Also jetz kommt ein Ergebnis aber dazu diese Meldung.. Irgendwie hab ich nicht so das Gefühl das ich richtig vorangekommen bin
Wie kann ich das berichtigen? Oder mus ich jetz n ganz neues Programm schreiben?


----------



## Marco13 (15. Mai 2008)

Methoden- und Variablennamen schreibt man klein (und das Ding heißt auf Englisch "Knight" :roll: )

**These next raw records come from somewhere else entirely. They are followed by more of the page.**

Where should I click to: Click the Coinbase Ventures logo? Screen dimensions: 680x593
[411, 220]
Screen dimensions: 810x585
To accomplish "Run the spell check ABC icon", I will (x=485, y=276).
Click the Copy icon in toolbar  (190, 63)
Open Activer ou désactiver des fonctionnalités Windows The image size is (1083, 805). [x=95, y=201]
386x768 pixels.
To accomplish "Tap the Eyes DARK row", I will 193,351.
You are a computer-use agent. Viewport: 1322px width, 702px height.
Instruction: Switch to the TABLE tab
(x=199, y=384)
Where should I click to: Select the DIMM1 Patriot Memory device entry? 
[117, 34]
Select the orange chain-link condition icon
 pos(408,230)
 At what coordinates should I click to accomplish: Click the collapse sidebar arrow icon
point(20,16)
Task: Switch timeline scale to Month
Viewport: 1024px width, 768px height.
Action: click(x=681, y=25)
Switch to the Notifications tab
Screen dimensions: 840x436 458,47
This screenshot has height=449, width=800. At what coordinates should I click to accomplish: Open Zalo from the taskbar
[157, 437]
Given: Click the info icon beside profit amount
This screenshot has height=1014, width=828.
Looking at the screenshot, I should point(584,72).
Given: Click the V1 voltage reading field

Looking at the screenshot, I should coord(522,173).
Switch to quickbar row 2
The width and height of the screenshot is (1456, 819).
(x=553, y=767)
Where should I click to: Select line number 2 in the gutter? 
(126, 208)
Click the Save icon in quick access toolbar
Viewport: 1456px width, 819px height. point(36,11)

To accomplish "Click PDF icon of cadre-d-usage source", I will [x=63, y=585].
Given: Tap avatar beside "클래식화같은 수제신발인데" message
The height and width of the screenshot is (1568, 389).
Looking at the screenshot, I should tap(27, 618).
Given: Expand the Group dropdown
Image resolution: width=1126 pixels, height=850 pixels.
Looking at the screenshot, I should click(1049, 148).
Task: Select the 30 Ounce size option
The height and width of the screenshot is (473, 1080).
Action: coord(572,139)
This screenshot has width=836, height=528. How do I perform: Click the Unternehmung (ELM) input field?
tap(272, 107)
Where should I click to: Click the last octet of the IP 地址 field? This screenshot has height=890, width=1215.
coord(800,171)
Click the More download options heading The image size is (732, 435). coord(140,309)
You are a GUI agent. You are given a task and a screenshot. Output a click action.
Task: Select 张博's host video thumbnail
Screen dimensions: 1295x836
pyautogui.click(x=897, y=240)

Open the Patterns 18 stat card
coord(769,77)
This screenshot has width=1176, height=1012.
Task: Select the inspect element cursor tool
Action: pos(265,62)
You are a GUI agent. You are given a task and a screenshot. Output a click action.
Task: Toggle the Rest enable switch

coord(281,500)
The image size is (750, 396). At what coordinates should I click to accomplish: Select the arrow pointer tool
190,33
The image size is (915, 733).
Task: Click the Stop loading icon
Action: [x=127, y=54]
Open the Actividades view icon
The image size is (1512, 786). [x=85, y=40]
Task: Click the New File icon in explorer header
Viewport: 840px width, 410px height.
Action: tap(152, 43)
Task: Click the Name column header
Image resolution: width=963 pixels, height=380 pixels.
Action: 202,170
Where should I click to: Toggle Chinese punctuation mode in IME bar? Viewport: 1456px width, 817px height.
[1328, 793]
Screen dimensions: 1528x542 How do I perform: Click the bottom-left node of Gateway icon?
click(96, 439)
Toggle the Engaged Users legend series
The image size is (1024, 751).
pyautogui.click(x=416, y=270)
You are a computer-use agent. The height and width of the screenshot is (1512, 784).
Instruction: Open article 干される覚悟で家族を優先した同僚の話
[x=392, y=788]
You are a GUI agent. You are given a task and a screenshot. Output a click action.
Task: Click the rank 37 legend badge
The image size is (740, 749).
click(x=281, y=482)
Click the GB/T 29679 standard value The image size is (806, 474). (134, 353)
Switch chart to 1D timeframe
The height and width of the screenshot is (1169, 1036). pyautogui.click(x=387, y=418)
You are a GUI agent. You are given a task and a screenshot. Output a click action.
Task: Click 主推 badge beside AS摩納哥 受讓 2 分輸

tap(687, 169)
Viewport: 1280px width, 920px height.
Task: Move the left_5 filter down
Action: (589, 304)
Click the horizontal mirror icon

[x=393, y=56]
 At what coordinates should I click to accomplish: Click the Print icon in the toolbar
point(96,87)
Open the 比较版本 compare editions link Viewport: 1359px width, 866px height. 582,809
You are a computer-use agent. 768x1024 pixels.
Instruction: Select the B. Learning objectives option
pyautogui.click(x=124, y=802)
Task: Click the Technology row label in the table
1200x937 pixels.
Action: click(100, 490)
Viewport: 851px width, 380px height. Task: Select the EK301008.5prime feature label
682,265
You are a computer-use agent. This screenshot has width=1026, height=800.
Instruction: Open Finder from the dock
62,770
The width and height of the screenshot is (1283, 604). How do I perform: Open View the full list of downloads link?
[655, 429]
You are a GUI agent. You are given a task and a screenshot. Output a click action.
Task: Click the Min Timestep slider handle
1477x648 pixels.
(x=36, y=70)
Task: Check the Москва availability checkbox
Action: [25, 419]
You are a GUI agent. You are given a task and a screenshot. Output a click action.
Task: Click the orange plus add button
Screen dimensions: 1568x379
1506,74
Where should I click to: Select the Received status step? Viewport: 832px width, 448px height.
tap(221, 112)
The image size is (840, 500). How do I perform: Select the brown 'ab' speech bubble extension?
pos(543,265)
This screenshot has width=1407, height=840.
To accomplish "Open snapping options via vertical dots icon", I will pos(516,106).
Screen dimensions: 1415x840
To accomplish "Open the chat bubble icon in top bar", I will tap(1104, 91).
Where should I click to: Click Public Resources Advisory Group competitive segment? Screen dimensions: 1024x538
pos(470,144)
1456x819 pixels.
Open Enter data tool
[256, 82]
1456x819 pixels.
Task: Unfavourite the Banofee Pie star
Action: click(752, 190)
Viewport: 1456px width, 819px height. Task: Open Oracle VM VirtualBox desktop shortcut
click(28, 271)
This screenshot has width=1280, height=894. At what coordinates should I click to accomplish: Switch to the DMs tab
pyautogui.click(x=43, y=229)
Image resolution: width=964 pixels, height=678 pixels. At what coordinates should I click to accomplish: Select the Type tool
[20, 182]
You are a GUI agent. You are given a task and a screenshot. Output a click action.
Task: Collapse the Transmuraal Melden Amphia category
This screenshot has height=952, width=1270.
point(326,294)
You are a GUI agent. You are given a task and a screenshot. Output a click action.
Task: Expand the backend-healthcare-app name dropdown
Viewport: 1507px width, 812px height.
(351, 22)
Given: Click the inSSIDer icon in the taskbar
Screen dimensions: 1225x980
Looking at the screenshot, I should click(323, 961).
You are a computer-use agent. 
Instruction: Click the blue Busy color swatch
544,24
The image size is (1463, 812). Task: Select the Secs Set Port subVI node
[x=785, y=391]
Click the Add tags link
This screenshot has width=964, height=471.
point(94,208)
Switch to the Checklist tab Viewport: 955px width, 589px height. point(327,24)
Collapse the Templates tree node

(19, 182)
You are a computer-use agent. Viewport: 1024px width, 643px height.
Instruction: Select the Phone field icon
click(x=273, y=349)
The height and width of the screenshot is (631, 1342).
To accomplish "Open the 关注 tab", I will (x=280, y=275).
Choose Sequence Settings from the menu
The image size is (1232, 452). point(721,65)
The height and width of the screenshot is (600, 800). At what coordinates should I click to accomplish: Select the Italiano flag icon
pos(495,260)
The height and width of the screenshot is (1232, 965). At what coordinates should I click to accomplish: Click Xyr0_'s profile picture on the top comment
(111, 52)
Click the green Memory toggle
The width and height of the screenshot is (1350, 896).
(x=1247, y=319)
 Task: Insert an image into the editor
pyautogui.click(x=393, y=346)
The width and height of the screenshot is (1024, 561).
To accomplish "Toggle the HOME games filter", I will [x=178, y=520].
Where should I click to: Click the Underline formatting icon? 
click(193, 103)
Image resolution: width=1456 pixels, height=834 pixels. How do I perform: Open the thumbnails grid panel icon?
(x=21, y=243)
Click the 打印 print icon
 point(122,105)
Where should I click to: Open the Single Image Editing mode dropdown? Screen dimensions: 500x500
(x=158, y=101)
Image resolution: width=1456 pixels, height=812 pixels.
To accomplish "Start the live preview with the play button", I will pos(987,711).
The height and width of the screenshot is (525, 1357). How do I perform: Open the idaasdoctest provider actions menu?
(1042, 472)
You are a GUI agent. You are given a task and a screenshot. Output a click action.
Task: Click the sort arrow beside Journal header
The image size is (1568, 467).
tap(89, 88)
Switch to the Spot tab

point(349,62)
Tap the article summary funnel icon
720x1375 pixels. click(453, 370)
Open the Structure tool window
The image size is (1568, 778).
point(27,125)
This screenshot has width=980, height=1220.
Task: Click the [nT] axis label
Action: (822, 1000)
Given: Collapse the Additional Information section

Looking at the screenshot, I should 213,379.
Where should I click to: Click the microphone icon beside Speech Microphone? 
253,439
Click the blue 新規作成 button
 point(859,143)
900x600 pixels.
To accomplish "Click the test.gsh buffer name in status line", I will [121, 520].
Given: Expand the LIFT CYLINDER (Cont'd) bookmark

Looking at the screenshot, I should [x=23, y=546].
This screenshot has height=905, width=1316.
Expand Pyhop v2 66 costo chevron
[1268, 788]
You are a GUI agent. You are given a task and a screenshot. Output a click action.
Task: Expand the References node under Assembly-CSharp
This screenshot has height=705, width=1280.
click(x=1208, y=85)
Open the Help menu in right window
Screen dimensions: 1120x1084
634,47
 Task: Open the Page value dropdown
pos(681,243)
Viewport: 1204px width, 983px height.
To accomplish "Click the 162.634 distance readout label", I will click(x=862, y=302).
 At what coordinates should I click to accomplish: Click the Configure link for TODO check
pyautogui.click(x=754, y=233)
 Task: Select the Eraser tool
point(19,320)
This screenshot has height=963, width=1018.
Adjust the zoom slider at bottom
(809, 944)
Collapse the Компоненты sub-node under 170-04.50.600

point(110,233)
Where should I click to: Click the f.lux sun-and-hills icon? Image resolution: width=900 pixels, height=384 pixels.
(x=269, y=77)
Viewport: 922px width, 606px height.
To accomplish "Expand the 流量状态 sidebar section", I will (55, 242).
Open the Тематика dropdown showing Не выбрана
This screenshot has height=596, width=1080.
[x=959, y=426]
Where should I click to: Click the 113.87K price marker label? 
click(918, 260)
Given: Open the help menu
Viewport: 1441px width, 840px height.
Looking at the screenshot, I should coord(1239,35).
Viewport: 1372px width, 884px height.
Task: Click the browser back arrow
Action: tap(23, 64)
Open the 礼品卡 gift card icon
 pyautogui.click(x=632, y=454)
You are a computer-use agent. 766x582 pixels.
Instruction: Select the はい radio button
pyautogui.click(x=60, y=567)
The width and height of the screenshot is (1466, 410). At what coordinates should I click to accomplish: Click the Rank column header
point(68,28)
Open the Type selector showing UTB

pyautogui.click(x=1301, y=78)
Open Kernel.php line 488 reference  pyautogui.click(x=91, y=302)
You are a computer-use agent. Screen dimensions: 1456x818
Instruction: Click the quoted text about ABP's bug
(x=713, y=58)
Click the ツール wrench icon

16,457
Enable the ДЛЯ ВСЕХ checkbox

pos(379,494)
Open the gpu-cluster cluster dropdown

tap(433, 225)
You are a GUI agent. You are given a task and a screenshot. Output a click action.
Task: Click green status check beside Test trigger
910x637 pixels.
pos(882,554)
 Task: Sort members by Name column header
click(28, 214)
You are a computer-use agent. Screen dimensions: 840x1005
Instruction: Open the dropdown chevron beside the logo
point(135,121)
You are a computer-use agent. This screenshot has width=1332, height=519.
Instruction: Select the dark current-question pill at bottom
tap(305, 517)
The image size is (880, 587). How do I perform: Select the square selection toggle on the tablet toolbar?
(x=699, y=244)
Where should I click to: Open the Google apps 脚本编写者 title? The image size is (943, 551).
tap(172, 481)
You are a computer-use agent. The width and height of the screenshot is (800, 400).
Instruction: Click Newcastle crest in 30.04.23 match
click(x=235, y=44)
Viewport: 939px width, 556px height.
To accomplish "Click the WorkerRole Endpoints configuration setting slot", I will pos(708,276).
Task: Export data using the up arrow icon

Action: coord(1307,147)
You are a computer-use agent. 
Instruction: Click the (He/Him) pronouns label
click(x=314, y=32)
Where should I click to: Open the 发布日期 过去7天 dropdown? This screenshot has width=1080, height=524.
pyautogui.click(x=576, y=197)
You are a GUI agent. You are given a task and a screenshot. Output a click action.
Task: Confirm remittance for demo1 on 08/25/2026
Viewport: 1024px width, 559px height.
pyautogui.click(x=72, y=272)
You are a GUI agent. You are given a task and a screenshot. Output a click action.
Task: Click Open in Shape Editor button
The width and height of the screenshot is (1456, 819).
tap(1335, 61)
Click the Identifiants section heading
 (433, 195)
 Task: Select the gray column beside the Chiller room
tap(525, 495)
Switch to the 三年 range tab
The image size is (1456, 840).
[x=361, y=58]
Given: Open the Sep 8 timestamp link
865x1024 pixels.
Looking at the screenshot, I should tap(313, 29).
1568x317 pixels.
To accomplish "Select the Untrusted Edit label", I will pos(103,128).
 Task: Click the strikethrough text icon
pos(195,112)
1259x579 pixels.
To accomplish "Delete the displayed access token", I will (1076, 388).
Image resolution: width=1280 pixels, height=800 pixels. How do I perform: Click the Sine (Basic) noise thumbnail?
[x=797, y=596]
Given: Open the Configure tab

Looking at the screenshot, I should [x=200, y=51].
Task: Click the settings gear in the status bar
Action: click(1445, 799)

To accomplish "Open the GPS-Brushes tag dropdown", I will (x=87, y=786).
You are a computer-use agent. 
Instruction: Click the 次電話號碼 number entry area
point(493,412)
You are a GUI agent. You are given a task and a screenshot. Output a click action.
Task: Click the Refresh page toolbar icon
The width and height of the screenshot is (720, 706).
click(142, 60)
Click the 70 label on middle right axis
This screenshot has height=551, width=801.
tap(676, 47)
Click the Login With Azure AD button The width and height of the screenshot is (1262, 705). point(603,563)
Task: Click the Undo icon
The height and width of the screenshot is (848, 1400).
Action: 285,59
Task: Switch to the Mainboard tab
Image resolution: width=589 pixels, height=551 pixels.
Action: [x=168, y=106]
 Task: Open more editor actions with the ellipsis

Du musst dir bei jedem Zugriff auf einen Array überlegen, ob der index wirklich gültig ist (d.h. ob 0 <= index < array.length gilt). Insbesondere scheinst(!) du bei diesem Aufruf
SpringerRek.position(Jumper[zug-1][0],Jumper[zug-1][1],zug-1); 
eben man zug==0 zu haben, und geifst damit auf einen ungültigen index zu. Eigentlich wundert es mich aber schon fast, dass er nicht früher wegkachelt, weil die Abfragen wie "NochFrei(-1,-2)" zum gleichen Fehler führen sollten.


----------



## JosephineX (16. Mai 2008)

Also ich habs jetz nochmal bisl umgeschrieben, aber jetz kommt es ständig zum StackOverFlowError :shock: 

Dabei hab ich das doch mit den Abfragen ob der Springer sich nu noch aufm Feld befindet oder nicht eigentlich eingegrenzt, also ich bin mittlerweile verzweifelt

Hier mal mein neuer Code:


> import java.util.*;
> 
> public class SpringerRek
> {
> ...


----------



## Marco13 (16. Mai 2008)

Ich kapier' nicht, wie man (wenn man nicht schon "weiß, wie es geht") so ein Programm schreiben kann oder will oder können will, ohne sich debug-Ausgaben zu bauen...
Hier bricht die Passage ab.